======== Source extract ========
Oral History Interview with
Erling Wikborg

Member of Parliament, Norway, 1945-49

Oslo, Norway
May 21, 1964
By Philip C. Brooks

[Notices and Restrictions | Interview Transcript | List of Subjects Discussed]

 


Notice
This is a transcript of a tape-recorded interview conducted for the Harry S. Truman Library. A draft of this transcript was edited by the interviewee but only minor emendations were made; therefore, the reader should remember that this is essentially a transcript of the spoken, rather than the written word.

Numbers appearing in square brackets (ex. [45]) within the transcript indicate the pagination in the original, hardcopy version of the oral history interview.

RESTRICTIONS
This oral history transcript may be read, quoted from, cited, and reproduced for purposes of research. It may not be published in full except by permission of the Harry S. Truman Library.

Opened January 1966
Harry S. Truman Library
Independence, Missouri

 

[Top of the Page | Notices and Restrictions | Interview Transcript | List of Subjects Discussed]

 



Oral History Interview with
Erling Wikborg

 

Oslo, Norway
May 21, 1964
By Philip C. Brooks

[i]

THE INTERNATIONAL WHO'S WHO 1964-65

Wikborg, Erling; Norwegian politician; b. 94; ed. Oslo Univ., and legal studies in France and England. Councillor, Supreme Court; mem. of Storting (Parl.) 45-49, 54-, Minister of Foreign Affairs Aug. 63; Chair. Christian People's Party. c/o Ministry of Foreign Affairs, Oslo, Norway.

My interview with Mr. Wikborg was set up by Mr. Douglass Ballentine, the Counsellor of the American Embassy in Oslo, on the basis of my previous letter to the Ambassador. .As in several cases, however, I did not know about Mr. Wikborg until I arrived in Oslo, and therefore was not able to do any background study on him other than the biographical sketch in the International Who's Who.

Mr. Wikborg is a lawyer in Oslo, and was Foreign Minister of Norway for one month.
======== Records ========
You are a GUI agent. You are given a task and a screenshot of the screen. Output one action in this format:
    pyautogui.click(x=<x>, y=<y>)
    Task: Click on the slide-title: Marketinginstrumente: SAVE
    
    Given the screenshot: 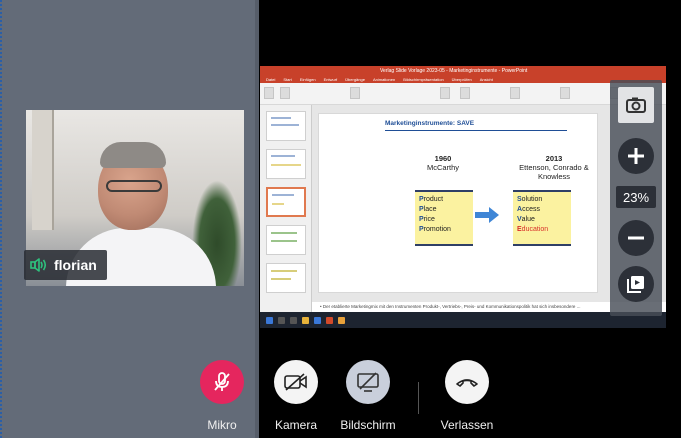 What is the action you would take?
    pyautogui.click(x=430, y=124)
    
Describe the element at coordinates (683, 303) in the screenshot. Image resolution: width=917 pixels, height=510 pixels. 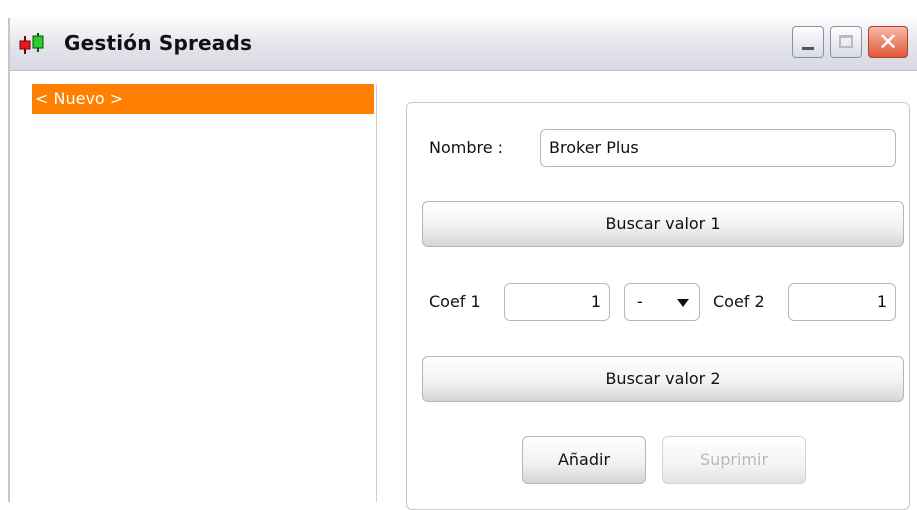
I see `chevron-down-icon` at that location.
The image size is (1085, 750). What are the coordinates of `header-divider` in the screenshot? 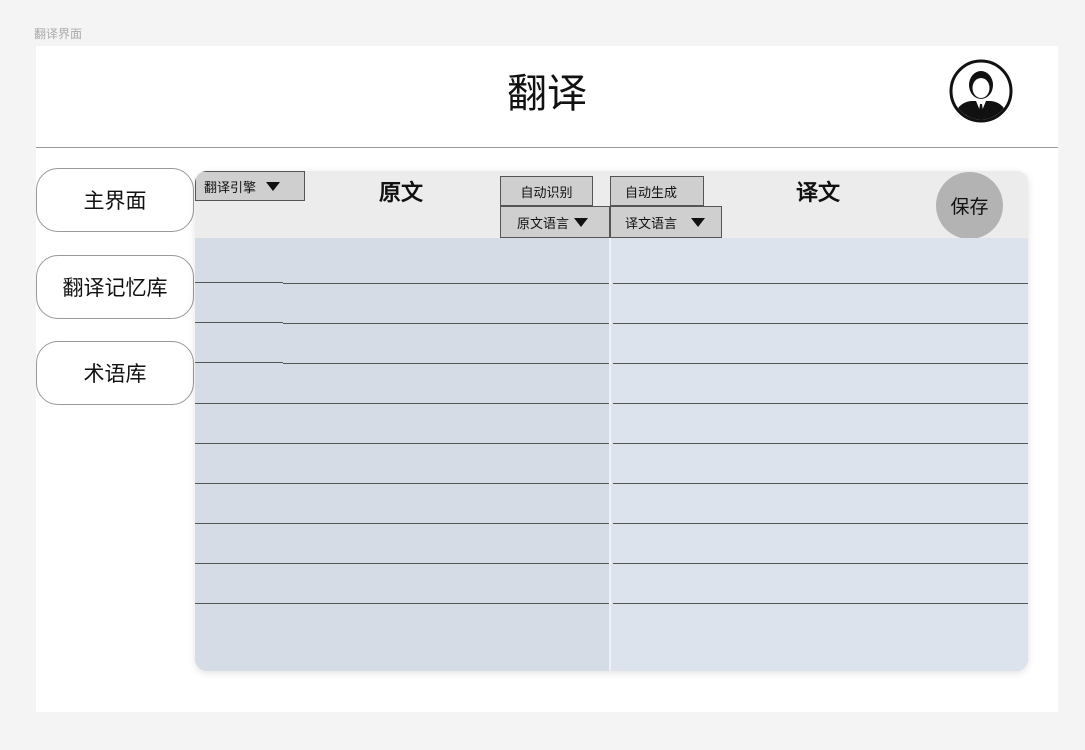 It's located at (547, 148).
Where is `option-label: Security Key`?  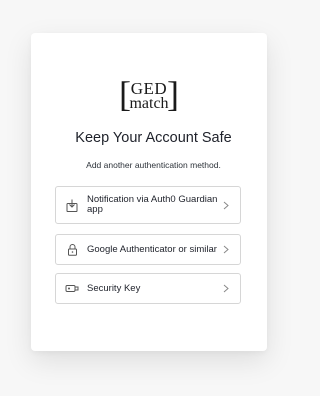
option-label: Security Key is located at coordinates (114, 288).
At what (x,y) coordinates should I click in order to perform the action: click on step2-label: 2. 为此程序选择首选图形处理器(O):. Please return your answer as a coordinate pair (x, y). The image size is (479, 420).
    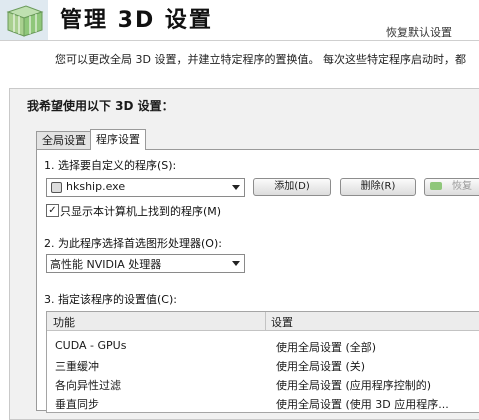
    Looking at the image, I should click on (133, 244).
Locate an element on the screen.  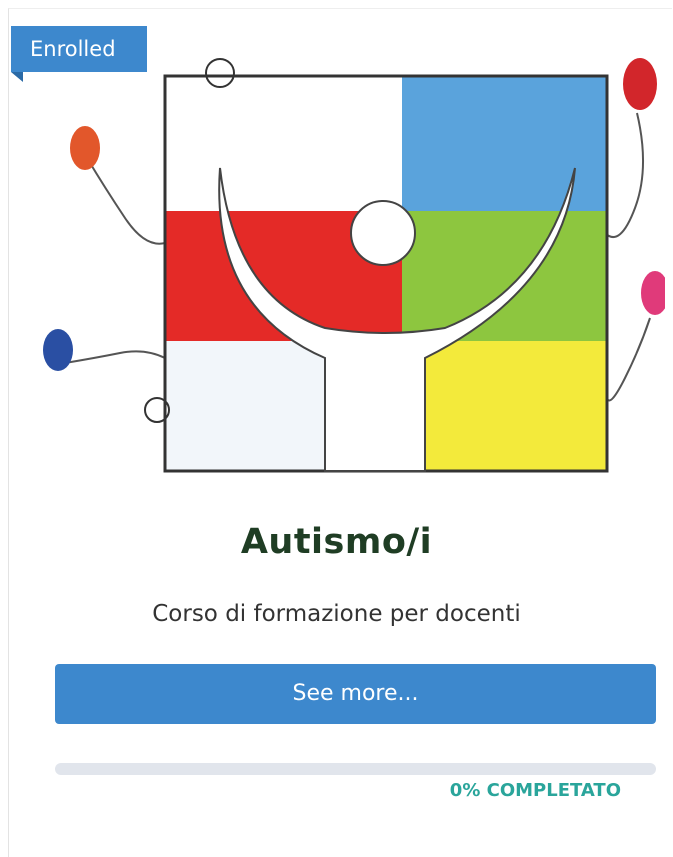
balloon-orange is located at coordinates (85, 148).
========
Prompt: Can you write out everything from "[Notices and Restrictions" down to "oral history interview." in the Wikborg interview transcript, renaming "interviewee" as "speaker"? The material plays no role here.

Answer below:
[Notices and Restrictions | Interview Transcript | List of Subjects Discussed]

 


Notice
This is a transcript of a tape-recorded interview conducted for the Harry S. Truman Library. A draft of this transcript was edited by the speaker but only minor emendations were made; therefore, the reader should remember that this is essentially a transcript of the spoken, rather than the written word.

Numbers appearing in square brackets (ex. [45]) within the transcript indicate the pagination in the original, hardcopy version of the oral history interview.